(Element and text position data)

════

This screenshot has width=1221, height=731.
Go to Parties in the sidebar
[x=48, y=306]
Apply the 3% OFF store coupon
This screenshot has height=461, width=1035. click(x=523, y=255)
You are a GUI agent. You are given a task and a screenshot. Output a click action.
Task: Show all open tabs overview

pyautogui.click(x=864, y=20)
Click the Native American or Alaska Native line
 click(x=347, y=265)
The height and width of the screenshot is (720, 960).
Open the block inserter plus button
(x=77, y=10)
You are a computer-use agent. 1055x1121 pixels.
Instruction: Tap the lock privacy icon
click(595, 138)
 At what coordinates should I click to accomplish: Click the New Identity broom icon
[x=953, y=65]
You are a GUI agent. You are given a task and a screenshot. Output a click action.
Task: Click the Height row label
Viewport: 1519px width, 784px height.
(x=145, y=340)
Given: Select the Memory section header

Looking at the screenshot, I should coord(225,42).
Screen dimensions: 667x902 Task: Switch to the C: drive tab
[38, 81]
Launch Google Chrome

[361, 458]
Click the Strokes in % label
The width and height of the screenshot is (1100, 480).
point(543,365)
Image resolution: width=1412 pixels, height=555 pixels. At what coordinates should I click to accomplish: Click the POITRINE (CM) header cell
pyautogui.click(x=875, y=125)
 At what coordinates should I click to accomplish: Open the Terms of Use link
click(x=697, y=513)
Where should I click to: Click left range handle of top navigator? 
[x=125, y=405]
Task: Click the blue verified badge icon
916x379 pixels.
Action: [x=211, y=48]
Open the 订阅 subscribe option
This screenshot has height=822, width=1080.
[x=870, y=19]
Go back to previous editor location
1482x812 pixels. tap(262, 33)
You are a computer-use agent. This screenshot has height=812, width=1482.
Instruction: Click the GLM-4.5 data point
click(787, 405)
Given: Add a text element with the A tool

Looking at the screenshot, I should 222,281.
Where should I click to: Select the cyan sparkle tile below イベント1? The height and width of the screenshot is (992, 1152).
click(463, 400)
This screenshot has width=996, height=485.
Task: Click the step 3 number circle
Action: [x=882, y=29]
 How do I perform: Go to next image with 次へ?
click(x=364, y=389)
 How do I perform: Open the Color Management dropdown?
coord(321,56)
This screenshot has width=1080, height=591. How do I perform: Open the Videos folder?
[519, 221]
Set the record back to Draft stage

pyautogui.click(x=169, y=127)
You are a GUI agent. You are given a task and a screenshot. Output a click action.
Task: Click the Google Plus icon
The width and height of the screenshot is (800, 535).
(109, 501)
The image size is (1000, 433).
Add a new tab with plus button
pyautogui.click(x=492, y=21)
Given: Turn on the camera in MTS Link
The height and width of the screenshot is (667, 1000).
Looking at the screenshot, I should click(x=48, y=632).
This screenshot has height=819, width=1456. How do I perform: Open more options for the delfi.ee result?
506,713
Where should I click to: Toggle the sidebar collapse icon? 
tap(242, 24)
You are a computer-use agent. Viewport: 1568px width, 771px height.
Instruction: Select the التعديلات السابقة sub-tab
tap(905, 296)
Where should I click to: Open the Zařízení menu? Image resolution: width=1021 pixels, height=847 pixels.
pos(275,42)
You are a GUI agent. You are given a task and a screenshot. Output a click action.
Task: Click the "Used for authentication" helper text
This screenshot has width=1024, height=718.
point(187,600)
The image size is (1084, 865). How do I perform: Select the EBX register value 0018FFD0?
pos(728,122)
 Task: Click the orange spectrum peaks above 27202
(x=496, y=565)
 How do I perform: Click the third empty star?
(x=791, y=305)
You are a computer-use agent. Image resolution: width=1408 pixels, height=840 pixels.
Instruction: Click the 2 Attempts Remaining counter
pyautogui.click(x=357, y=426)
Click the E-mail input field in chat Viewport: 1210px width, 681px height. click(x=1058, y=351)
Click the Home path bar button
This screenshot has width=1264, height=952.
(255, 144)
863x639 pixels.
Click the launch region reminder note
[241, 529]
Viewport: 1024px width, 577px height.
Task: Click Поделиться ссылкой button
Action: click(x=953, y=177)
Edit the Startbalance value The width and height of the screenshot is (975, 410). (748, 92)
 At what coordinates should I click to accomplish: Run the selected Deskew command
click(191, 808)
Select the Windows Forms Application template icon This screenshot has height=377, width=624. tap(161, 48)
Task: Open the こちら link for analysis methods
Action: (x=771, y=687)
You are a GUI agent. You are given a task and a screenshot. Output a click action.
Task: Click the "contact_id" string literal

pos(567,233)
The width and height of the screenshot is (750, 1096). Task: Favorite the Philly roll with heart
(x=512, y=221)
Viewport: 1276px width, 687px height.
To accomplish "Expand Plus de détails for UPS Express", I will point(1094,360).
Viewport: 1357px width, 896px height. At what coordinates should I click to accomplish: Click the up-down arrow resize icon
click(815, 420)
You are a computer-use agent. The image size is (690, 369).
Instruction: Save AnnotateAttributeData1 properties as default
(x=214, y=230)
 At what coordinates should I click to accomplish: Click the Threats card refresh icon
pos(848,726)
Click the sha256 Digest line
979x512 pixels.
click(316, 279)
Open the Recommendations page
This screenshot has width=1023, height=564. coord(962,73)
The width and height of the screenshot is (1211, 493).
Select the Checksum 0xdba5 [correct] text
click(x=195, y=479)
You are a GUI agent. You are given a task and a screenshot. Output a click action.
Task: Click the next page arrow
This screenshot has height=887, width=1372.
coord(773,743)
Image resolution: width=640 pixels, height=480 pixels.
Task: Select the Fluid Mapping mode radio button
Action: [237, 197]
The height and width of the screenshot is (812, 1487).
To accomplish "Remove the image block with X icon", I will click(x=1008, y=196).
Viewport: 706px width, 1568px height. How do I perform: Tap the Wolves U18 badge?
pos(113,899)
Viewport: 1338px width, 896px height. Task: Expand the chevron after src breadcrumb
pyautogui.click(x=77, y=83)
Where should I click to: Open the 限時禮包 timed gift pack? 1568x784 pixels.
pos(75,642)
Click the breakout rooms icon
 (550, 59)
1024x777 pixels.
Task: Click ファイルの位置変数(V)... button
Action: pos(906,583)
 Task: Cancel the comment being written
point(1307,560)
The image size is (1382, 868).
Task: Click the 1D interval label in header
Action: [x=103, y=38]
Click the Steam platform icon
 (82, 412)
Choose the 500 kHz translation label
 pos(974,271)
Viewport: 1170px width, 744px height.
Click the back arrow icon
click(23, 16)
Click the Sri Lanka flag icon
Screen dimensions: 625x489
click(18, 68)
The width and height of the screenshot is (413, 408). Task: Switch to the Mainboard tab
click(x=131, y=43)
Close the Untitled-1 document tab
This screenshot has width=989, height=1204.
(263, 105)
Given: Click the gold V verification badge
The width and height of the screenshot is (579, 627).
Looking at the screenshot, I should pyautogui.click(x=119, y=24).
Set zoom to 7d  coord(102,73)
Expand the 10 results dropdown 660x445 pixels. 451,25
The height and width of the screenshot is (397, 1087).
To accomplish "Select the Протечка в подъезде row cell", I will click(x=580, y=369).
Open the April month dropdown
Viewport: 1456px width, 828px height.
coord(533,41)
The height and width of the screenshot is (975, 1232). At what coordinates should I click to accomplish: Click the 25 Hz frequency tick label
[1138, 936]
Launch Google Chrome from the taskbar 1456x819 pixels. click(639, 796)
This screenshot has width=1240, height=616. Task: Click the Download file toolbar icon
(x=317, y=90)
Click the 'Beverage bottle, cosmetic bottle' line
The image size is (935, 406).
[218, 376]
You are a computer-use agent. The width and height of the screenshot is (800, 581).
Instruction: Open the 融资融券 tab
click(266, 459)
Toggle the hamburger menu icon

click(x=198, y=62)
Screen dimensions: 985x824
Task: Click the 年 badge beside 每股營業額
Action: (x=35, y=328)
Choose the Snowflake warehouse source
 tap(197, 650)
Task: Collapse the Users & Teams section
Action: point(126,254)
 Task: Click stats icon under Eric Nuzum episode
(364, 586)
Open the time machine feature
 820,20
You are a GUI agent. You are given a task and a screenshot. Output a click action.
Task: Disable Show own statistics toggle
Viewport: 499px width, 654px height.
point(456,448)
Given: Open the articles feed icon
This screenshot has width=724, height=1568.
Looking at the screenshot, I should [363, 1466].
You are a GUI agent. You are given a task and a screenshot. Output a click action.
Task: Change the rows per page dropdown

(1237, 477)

════

-- TO BE DONE --
Rewrite the records from the line containing "Given: Open the articles feed icon" through the end of the records as a two-column CSV with the headers "instruction" and "response", giving one row per request with its text and its answer. Put each value in a single quoted field and replace any line breaks inside it with spaces.

-- RESULT --
instruction,response
"Given: Open the articles feed icon This screenshot has width=724, height=1568.","Looking at the screenshot, I should [363, 1466]."
"You are a GUI agent. You are given a task and a screenshot. Output a click action. Task: Change the rows per page dropdown","(1237, 477)"